### Entries shown

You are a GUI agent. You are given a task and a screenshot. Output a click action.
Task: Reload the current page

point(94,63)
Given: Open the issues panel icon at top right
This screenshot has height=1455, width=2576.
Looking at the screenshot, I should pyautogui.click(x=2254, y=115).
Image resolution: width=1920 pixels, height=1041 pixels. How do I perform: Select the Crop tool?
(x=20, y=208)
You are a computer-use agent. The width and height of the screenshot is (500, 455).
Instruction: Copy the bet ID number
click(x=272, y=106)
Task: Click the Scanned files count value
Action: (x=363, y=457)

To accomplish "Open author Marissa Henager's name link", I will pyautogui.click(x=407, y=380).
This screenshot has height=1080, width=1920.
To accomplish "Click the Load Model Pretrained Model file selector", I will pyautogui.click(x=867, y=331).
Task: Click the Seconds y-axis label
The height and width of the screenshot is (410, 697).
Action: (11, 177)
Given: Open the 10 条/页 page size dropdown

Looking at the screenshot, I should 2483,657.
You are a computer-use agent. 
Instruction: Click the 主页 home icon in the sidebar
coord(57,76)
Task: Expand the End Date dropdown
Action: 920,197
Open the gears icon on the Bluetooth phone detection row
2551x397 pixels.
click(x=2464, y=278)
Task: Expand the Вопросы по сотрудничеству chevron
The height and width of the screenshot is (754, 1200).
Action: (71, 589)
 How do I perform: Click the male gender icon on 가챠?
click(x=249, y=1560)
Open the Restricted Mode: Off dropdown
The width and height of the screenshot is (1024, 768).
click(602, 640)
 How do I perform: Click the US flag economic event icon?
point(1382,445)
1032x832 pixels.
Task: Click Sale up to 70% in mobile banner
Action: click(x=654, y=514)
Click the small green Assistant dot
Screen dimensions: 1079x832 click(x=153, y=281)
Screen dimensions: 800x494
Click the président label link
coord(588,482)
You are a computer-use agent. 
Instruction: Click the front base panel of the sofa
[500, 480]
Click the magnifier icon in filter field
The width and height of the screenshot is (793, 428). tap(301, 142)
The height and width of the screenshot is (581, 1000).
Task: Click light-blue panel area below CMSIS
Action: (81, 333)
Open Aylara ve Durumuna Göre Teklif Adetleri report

### Exercise instructions
Change "magnifier icon" to "search icon" in the items starting at the one containing "This screenshot has height=1080, width=1920." and ending at the last item. Return those items with every other word left unchanged.

### Output of the task
This screenshot has height=1080, width=1920.
To accomplish "Click the Load Model Pretrained Model file selector", I will pyautogui.click(x=867, y=331).
Task: Click the Seconds y-axis label
The height and width of the screenshot is (410, 697).
Action: (11, 177)
Given: Open the 10 条/页 page size dropdown

Looking at the screenshot, I should 2483,657.
You are a computer-use agent. 
Instruction: Click the 主页 home icon in the sidebar
coord(57,76)
Task: Expand the End Date dropdown
Action: 920,197
Open the gears icon on the Bluetooth phone detection row
2551x397 pixels.
click(x=2464, y=278)
Task: Expand the Вопросы по сотрудничеству chevron
The height and width of the screenshot is (754, 1200).
Action: (71, 589)
 How do I perform: Click the male gender icon on 가챠?
click(x=249, y=1560)
Open the Restricted Mode: Off dropdown
The width and height of the screenshot is (1024, 768).
click(602, 640)
 How do I perform: Click the US flag economic event icon?
point(1382,445)
1032x832 pixels.
Task: Click Sale up to 70% in mobile banner
Action: click(x=654, y=514)
Click the small green Assistant dot
Screen dimensions: 1079x832 click(x=153, y=281)
Screen dimensions: 800x494
Click the président label link
coord(588,482)
You are a computer-use agent. 
Instruction: Click the front base panel of the sofa
[500, 480]
Click the search icon in filter field
The width and height of the screenshot is (793, 428). tap(301, 142)
The height and width of the screenshot is (581, 1000).
Task: Click light-blue panel area below CMSIS
Action: (81, 333)
Open Aylara ve Durumuna Göre Teklif Adetleri report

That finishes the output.